Gestão
Setor soma 18 mudanças no comando desde 2022; trocas equivalem a 28% das 64 companhias do Ibovespa no período.
Redação TN Petróleo/Assessoria Flow Executive Finders
Os setores de petróleo, gás e energia lideraram as trocas de CEOs entre as empresas do Ibovespa nos últimos cinco anos, em um movimento que reflete a crescente renovação das lideranças corporativas. Levantamento exclusivo da Flow Executive Finders, consultoria estratégica especializada na seleção de executivos C-level para grandes companhias, mostra que, entre 2022 e maio de 2026, foram registradas 18 mudanças no comando de empresas desses segmentos, equivalente a 28% das 64 trocas de CEOs realizadas por companhias integrantes do principal índice da bolsa brasileira no período.
Somente em 2026, até maio, já foram anunciadas três mudanças no topo de empresas ligadas a esses segmentos: Brava Energia, Cemig e Axia Energia, cujo processo de sucessão será concluído somente em 2027. Em apenas cinco meses, o número supera todo o ano de 2022, quando foram duas trocas, e se igualam ao total de 2024. Nos anos de 2023 e 2025 foram cinco mudanças em cada ano.
O sócio da Flow Executive Finders, Igor Schultz (foto), explica que entre 2021 e 2026 os setores passaram simultaneamente por mudanças relevantes de natureza regulatória, política, operacional e estratégica, o que aumentou a pressão sobre as estruturas de liderança.
“No setor de petróleo e gás, o principal vetor foi a instabilidade estratégica associada a empresas com influência estatal, além de processos de reestruturação, pressão por eficiência e adaptação à agenda de transição energética. Isso elevou a sensibilidade das companhias à mudança de gestão e reduziu o ciclo médio de permanência de alguns executivos”, avalia. “Já em energia elétrica, houve uma combinação de fatores. Parte das trocas está associada a empresas com influência estatal, mas também houve renovação geracional relevante em posições de liderança”, pontua Schultz.
Desafios estruturais
Além disso, ele explica que o setor energético vem enfrentando desafios estruturais importantes. Um dos principais é o chamado curtailment, situação em que projetos de energia renovável deixam de gerar ou têm sua produção reduzida por limitações na capacidade de transmissão.
“O Brasil possui dimensões continentais e, embora tenha ampliado fortemente a geração eólica e solar nos últimos anos, grande parte desses investimentos ficou concentrada nas regiões Norte e Nordeste.
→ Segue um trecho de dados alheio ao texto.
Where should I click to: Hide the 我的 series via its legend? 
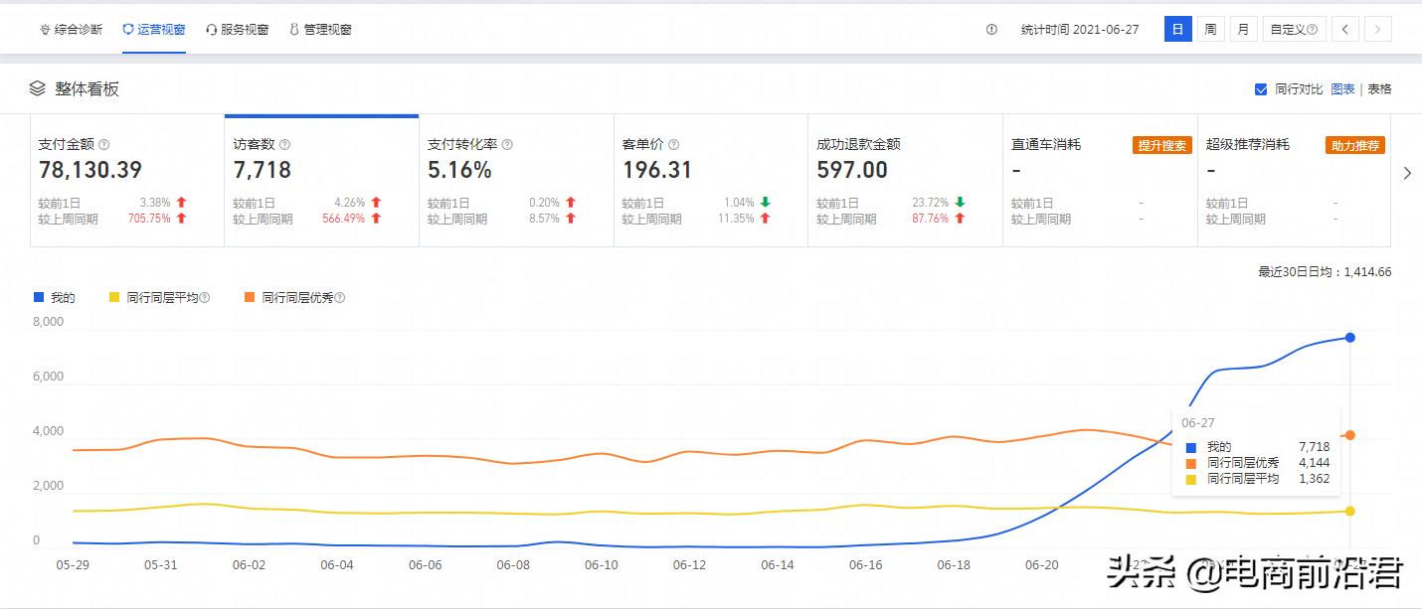point(52,297)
Como a infraestrutura de transmissão não avançou no mesmo ritmo, surgiram gargalos para levar essa energia aos grandes centros consumidores do restante do país. Na prática, isso significa que há momentos em que existe oferta de energia disponível, mas ela não consegue ser escoada”.
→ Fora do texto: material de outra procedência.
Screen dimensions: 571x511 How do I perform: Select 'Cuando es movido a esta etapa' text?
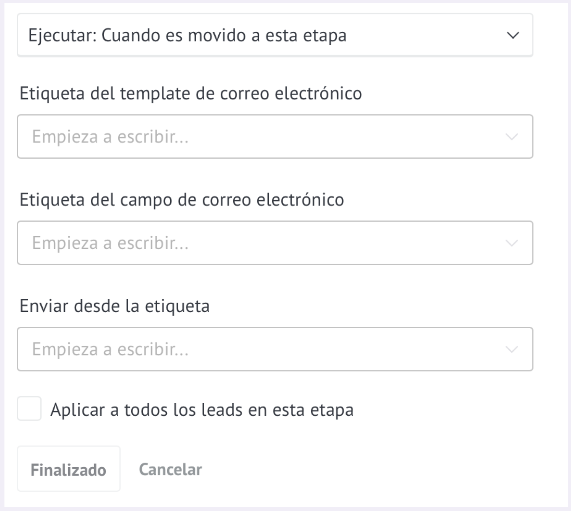[224, 36]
O executivo afirma que, diante desse desequilíbrio, a agência reguladora e o governo determinam cortes na geração excedente, o que reduz a receita das empresas do setor. “Esse cenário trouxe impactos relevantes para as geradoras e também provocou mudanças no perfil dos executivos demandados pelo mercado. Passou a haver maior valorização de CEOs e lideranças com experiência em gestão de projetos, controle de custos, eficiência operacional e reestruturação financeira”.
O ponto comum entre os setores é que todos passaram por mudanças relevantes no ambiente competitivo e regulatório em um intervalo relativamente curto. Em contextos como esse, aumenta a tendência de revisão de liderança, principalmente quando há necessidade de reposicionar estratégia, revisar governança ou acelerar transformação operacional. “É nesse ponto que o trabalho de executive search deixa de ser sobre preencher uma vaga e passa a ser sobre entender o que o próximo ciclo vai exigir dessa liderança e buscar lideranças prontas para o ciclo”, finaliza Schultz.